--- Tarefas ---
1. Relacione todas as expressões do trecho de origem em que a palavra "poder" vem imediatamente seguida de um adjetivo.
2. Transcreva do trecho de origem a passagem que se inicia nas palavras "Preciso falar com" e se encerra após "dominante não aceita.".

--- Trecho de origem ---
──────────────────────────────

Preciso falar com a Márcia que estou com
problemas de colesterol alto. Sei que ela estava marcando operações de catarata
apenas para os que participam de sua igreja, a despeito dele falar em campanha
que iria cuidar das pessoas. Sim, das pessoas que são evangélicas. Essa
situação é emblemática, pois está mostrando que todo esse modelo de
centro-direita não se sustenta a longo prazo. Apesar de todo um discurso vazio,
contra um discurso intelectual no período de campanha, ganhou quem? Aquele que
tem um rebanho, que se posiciona ao centro, aquele que pode negociar com o
poder vigente a décadas, sem ser incomodado por ninguém. Ledo engando. O
projeto de poder evangélico se diferencia do católico, na medida que além de
utilizar as velhas práticas, incomoda ao poder midiático, com facilitações
apenas para sua igreja. E isso, o poder dominante não aceita.

──────────────────────────────

--- Dados armazenados ---

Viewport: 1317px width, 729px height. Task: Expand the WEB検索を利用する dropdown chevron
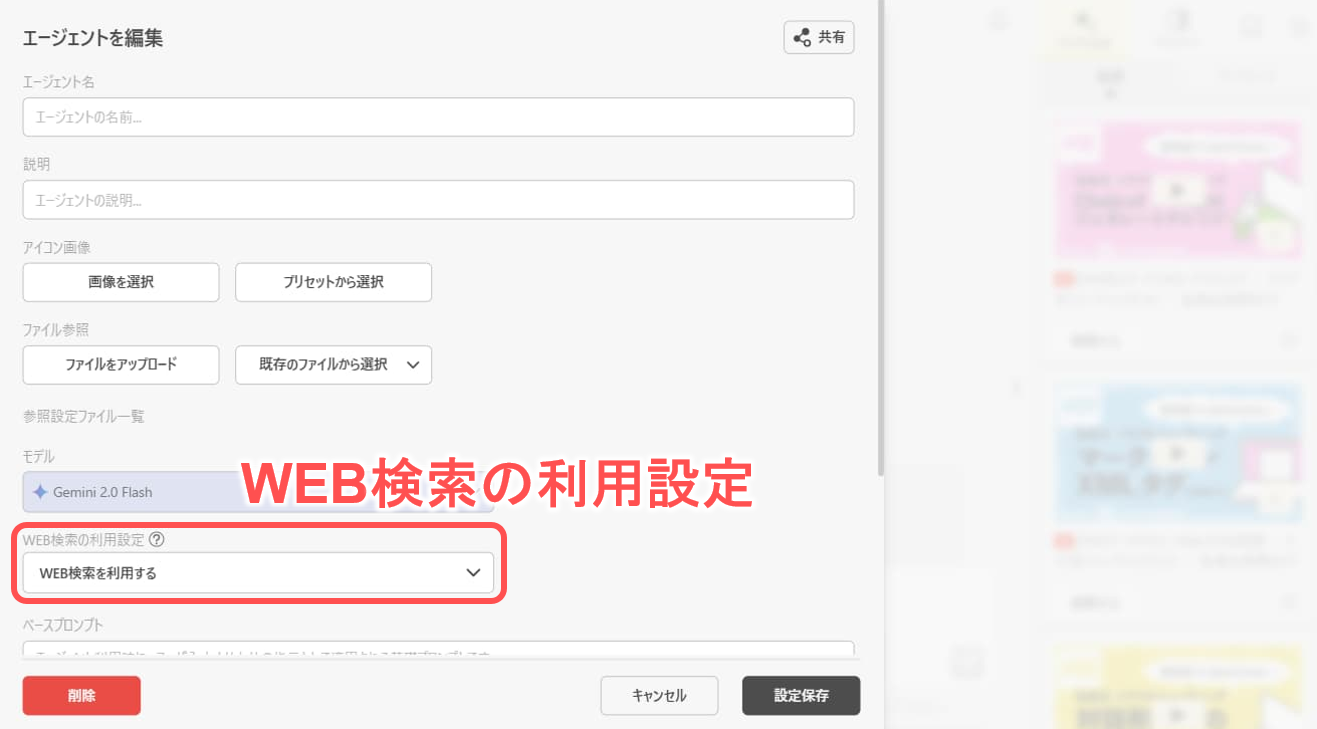pos(474,573)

──────────────────────────────

--- Respostas ---
1.
poder vigente
poder evangélico
poder midiático
poder dominante

2.
Preciso falar com a Márcia que estou com
problemas de colesterol alto. Sei que ela estava marcando operações de catarata
apenas para os que participam de sua igreja, a despeito dele falar em campanha
que iria cuidar das pessoas. Sim, das pessoas que são evangélicas. Essa
situação é emblemática, pois está mostrando que todo esse modelo de
centro-direita não se sustenta a longo prazo. Apesar de todo um discurso vazio,
contra um discurso intelectual no período de campanha, ganhou quem? Aquele que
tem um rebanho, que se posiciona ao centro, aquele que pode negociar com o
poder vigente a décadas, sem ser incomodado por ninguém. Ledo engando. O
projeto de poder evangélico se diferencia do católico, na medida que além de
utilizar as velhas práticas, incomoda ao poder midiático, com facilitações
apenas para sua igreja. E isso, o poder dominante não aceita.